For sure, it was the time, a Europe laid waste by six years of war, then the Cold War, East and West Germany, the beginning of the Hungarian Revolution (workers at the Petöft Club) in 1956; John Foster Dulles (what teeth!) in Washington, 1959; Walter Ulbricht (Boo! Hiss!) in East Berlin, 1957; Cardinal Stefan Wyszynski (back from exile) Prague, 1956, Khrushchev (storming --- the U2!) in Paris, 1960; Willy Brandt (like a wind-up doll) in West Berlin, 1959; Bob Hope (mugging, always mugging) at the GUM Department Store, Moscow, 1958; Charles deGaulle (ortund, always ortund), Algiers, 1958; Rodion Malinovski, Soviet Minister of Defense (what an evil-looking guy: those lips, those eyes, those shoulders) Moscow, 1960...

...and the unknowns: workers building housing in Bytom, Poland, a fashion show in Vienna, a Bar Mitzvah in Krakow, brokers at the Bourse, West Germany, miners in Rhein, Altenessen, American Secret Service agents, Geneva (summit conference)...

...and the masses, a Soviet military band in Heldenplatz, Vienna, citizens in Kosovo (do things change?), Lenin Monument in Tbilisi, Georgia, 1958 (yes they do), children collecting scrap-metal, Berlin, 1951 (sometimes they change very quickly.)
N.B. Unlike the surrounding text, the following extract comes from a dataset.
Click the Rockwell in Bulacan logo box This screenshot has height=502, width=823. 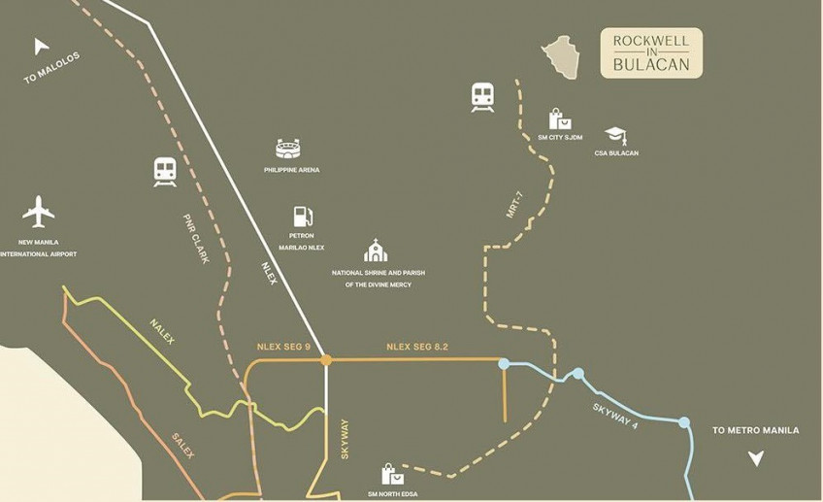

Well, part of this is just text to fill up the page so we can put four photographs up, much as the text in Erich Lessing may tell you a few things: a laudatory introduction by Alistair Crawford, ("People Known and Unknown"), fifteen chapters (which may or may not hold together), an interview with the subject ("How did you get into photography in the first place?"), a biography, a list of the ninety or so (!) books by Lessing, from 1956 to 2006, and some appropriate quotes, such as this of August Sander, 1876 - 1964,

    Nothing is more hateful to me than photographs sugar-coated with gimmicks, posts, and false effects. Therefore, let me speak the truth in all honesty about our age and the people of our age.